### [Requirements]
Extend the article on making streets safer for people who walk, continuing directly from its last line.
-- start of Passage to read --
Creating streets for people
Picture this: You’ve just gotten off the bus at Boulevard and Morgan and need to get to the park on the other side of the street. You look across Boulevard: four traffic lanes, two on-street parking lanes, 60 feet of crossing distance, and cars travelling over 40 miles per hour. The closest traffic signal is over 500 feet away. How safe do you feel stepping out into the street, knowing that your only protection is a faded crosswalk and a couple signs?
In 2010, a 5-year-old boy faced this challenge at the same location. While crossing the street, he was tragically struck and killed. His story is devastating, but sadly it’s not uncommon. Boulevard is a busy, heavily-traveled corridor lined with places people enjoy walking to, such as Morgan-Boulevard Park. The road attracts pedestrians. But to put it mildly, it’s clearly designed for cars.
To walk safely on corridors like this, people need good crossings and sidewalks; and for people who walk, details matter.
Step 1: Inventorying conditions
Ian Sansom, our Program Manager, and I are spending time this summer surveying road conditions along corridors like this. At each crosswalk and bus stop, we’re asking:
- Do safe crossings exist?
-- end of Passage to read --
-- start of Data shown --
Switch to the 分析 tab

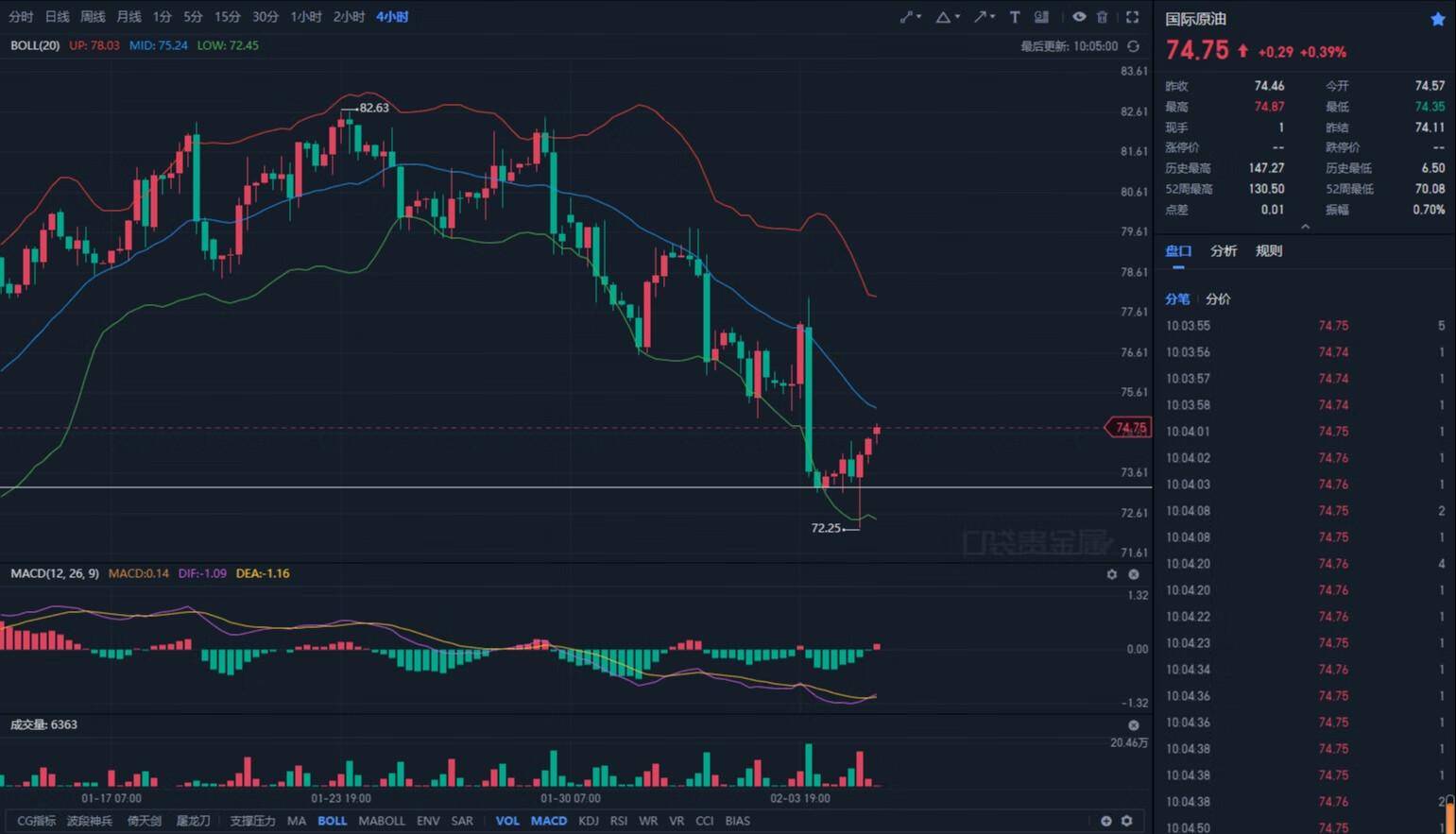point(1224,251)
-- end of Data shown --
### [Output for this exercise]
- What’s the posted speed limit?
- How fast are people actually traveling?
- How many travel lanes are there?
- What is the traffic volume?
- Are there benches and bus shelters?
- What’s the distance between traffic signals?
In Atlanta, we’ve inventoried Boulevard, Howell Mill, and Campbellton Road. We’ve also documented conditions in Cobb County on Austell Road and in Clayton County along MARTA bus route 196.
Step 2: Recommending solutions
After collecting data on each corridor, we use factors outlined in our Safe Routes to Transit toolkit to recommend solutions. Each corridor has its own unique needs, but the goal for each is the same: Complete the streets in ways that make them safer for people who use transit or walk.
Making roads like Boulevard safe for people who walk is easier said than done. Change won’t happen overnight. But even small, low cost improvements can have a very big impact.
The time is ripe for change. Atlanta’s recently approved infrastructure maintenance bonds enable the city to transform many roads into Complete Streets. By documenting conditions on these streets and sharing recommendations on much-needed improvements, we’re helping ensure that projects meet the needs of everyone who walks. Many projects are underfunded and understaffed, so the data and recommendations we provide prove very useful to transportation professionals. Our continued vigilance is vital, and we’re excited about the role we get to play.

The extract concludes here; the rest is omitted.